One major impediment to investment is that corporate profits are being increasingly retained instead of reinvested.4 Workers’ voices could play a major role in changing this reality, as greater employee participation in decision-making increases investment and the productivity growth of firms, which is necessary for the green and digital transitions.5 Workers mitigate shareholders’ tendency to focus on short-term returns (which often causes underinvestment).  

Crises and opportunities for workers  

For trade unions, this combination of tighter labour markets and higher inflation could act as a tailwind for renewal. Unions have faced declining membership in most countries due to factors such as a fall in manufacturing employment, outsourcing, the rise of atypical employment practices, and employer strategies. However, trade union density (the percentage of employees who are union members) has recently begun to stabilise in some countries, including Ireland, France, Spain, Lithuania, Romania, and Norway.6 In the past, trade unions have been able to organise more successfully in tighter labour markets, thereby increasing worker leverage, and in contexts of high inflation, by protecting real wages. This might become the case again in the new demographic reality.  

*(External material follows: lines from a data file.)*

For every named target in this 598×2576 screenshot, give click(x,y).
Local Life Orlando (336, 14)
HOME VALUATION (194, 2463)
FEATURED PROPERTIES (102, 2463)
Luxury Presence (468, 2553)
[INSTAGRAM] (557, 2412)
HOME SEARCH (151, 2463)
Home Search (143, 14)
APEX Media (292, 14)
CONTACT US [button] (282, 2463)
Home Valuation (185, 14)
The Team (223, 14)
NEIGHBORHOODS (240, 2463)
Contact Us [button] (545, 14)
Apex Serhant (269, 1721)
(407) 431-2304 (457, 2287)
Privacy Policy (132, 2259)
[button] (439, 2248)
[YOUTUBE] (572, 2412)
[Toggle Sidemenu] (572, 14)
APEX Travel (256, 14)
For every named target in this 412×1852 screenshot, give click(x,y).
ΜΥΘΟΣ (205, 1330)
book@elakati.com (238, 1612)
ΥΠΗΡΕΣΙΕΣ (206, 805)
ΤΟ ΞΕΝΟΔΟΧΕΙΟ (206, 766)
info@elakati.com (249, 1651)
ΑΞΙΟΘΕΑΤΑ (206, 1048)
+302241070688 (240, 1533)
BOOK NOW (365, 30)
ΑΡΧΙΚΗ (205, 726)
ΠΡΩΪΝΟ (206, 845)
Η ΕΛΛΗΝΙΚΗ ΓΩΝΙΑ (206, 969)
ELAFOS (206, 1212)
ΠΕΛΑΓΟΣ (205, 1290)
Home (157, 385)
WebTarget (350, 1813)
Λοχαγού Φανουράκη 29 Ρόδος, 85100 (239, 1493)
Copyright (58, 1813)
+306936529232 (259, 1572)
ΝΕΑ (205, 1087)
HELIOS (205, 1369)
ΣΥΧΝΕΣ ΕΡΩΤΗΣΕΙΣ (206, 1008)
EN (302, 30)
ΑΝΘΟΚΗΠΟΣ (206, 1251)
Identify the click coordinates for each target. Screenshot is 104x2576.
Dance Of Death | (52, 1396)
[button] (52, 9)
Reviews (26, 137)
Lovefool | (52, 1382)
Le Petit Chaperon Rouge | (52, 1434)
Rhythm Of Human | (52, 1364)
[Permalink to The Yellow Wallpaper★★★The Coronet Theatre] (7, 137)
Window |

Structural changes in the corporate landscape will, however, require unions to expand beyond their traditional strongholds in large manufacturing firms and the public sector, reaching into commercial services and smaller workplaces, where employment is growing rapidly. In addition, atypical forms of employment, such as subcontracting and platform-mediated gig work, are also becoming more prevalent. Successful expansion campaigns that also reach into these sectors will be necessary for the revitalisation process.  

The care sector will be particularly strategic in this regard. As the proportion of elderly people in society increases, so will the share of goods and services required for their care. Thirty-seven per cent of women and 29 per cent of men above the age of 85 have severe activity limitations and require assistance to perform daily activities. Dementia in particular puts pressure on the sector because it increases care needs without reducing life expectancy. Due to the complex social skills required for taking care of elderly people much of this work is unlikely to be meaningfully automated, necessitating a build-up of the care sector, where labour shortages are already visible.7  

Care work is often performed informally by relatives, predominantly women. However, informal care work reduces women’s employment opportunities, contradicting the goal of expanding labour force participation to mitigate demographic pressures. As for the formal care sector, it is currently characterised by low pay and strong gender segregation. Good working conditions are necessary to attract more care workers and ensure the dignity of the ageing population. This puts society in a dilemma, as at the same time, fiscal constraints exist. Unions could play an important role here by fighting for better working conditions and organising workers. Such care sector campaigns could be an essential element in trade union renewal. They could also integrate the broader perspective of workers gained through social dialogue and consultation, thereby playing an essential role in shaping this key sector in an ageing society.  

The demographic outlook for the 21st century comes with considerable challenges for Europe: low growth, high old-age dependency, labour shortages, inflation pressures, and a gloomy outlook for investments and the care sector. At the same time, this constellation may enhance organised labour’s capability to revitalise and navigate these challenges to the benefit of working people.